Per trent’anni, nessuno eccetto la famiglia sa dove si trovi Violet, che dalla sua stanza in ospedale scrive decine di lucidissime lettere con richieste d’aiuto ai parenti, agli amici, alle istituzioni. Nessuna delle lettere è mai stata inviata dalla dirigenza della struttura e si trovano ancora nell’archivio della clinica di Northampton. Nel corso degli anni, alcuni dei suoi amici tentano di contattarla tramite la famiglia, ma le lettere non le sono mai recapitate. La donna semplicemente scompare, scartata, respinta, privata delle sue libertà più basilari.

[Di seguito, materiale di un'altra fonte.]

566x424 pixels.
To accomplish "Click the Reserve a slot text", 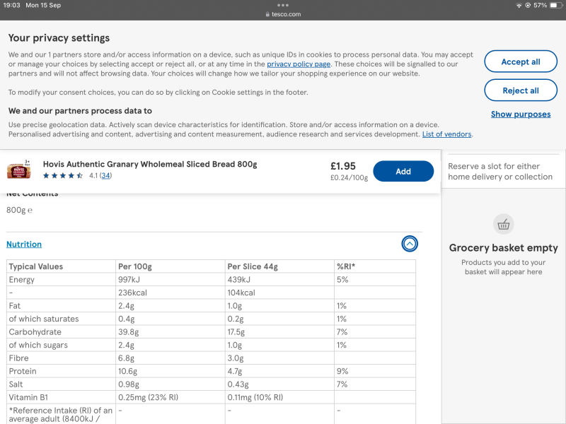I will [x=500, y=172].
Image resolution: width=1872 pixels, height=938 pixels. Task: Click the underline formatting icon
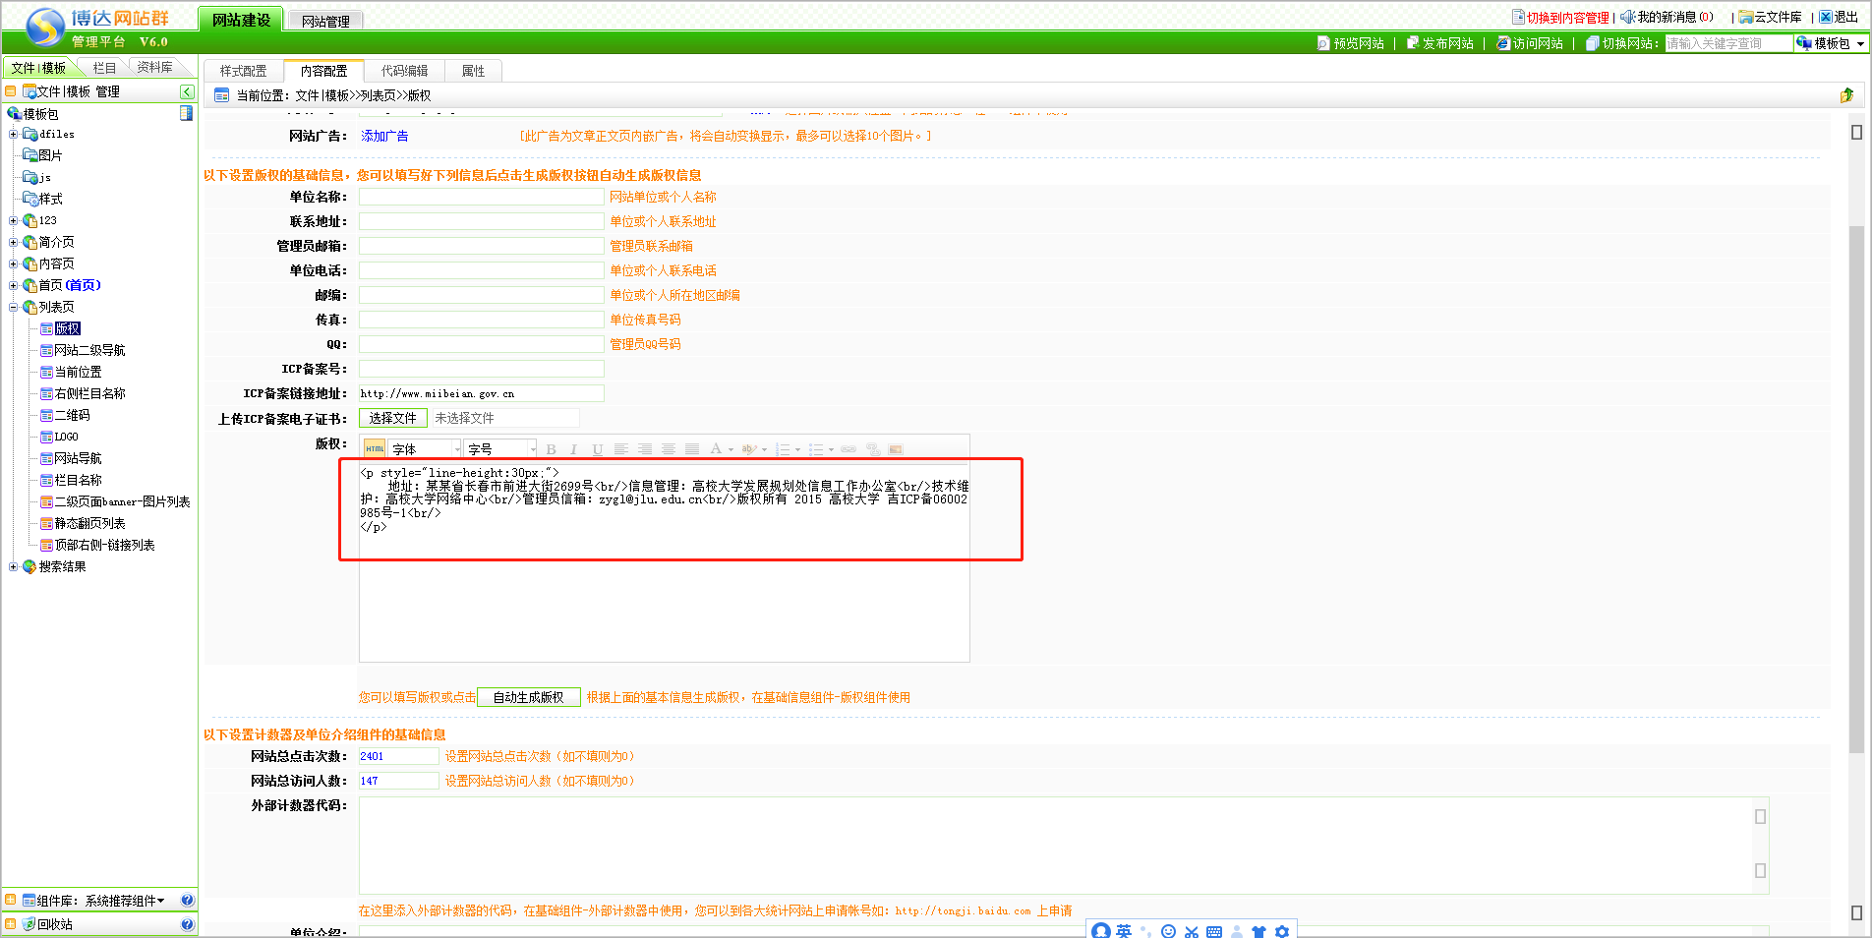(597, 449)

Su di lei cala il sipario per quasi un secolo. Solo nel 2021 la città di Dublino ha deciso di renderle omaggio. Il regista, scrittore e consigliere comunale Mannix Flynn è il primo proponente in Consiglio comunale di una mozione per l’apposizione di una targa commemorativa al numero 12 di Merrion Square, l’abitazione dublinese della famiglia Gibson. La mozione è passata all’unanimità il 25 marzo.
La decisione vuole rendere giustizia a Violet e iniziare a raccontare la sua vicenda sotto una prospettiva politica. Sono tante le persone che come Violet si sono opposte ai regimi dittatoriali in tutto il mondo, scomparendo in carcere o in un ospedale psichiatrico per difendere le loro opinioni. Della loro storia si sa però ancora molto poco.
Uno dei motivi della rimozione di Violet dalla società e poi dalla narrazione storica è certamente il fatto che si tratti di una donna. Se l’attentatore fosse stato un uomo, se ne sarebbe parlato e scritto di più, ma si trattava di una donna che aveva commesso un atto inenarrabile: per questo andava dimenticata, cancellata. Fu la famiglia ad assicurarsi in prima battuta che questo accadesse, mettendo un punto definitivo alla sua vita, riportando all’ordine la ribelle, privandola della libertà e rinchiudendola in una struttura psichiatrica. In Irlanda e Gran Bretagna ancora negli anni Trenta del secolo scorso bastava molto meno perché una donna fosse internata. Non era necessario sparare a un dittatore, ma spesso bastava avere un figlio fuori dal matrimonio. In Italia un trattamento simile Mussolini lo riservò a Ida Dalser, madre del figlio Benito Albino Mussolini, di cui si liberò facendola rinchiudere in una clinica psichiatrica. “La rimozione di Violet dalla Storia non è più accettabile – conclude Mannix Flynn – e oggi è importante, mentre il fascismo sta tornando in auge in tutta Europa, ricordare la sofferenza di quelle persone che combatterono contro un sistema che inghiottì milioni di esseri umani. È il momento di dire: ‘Riportate a casa Violet!’”.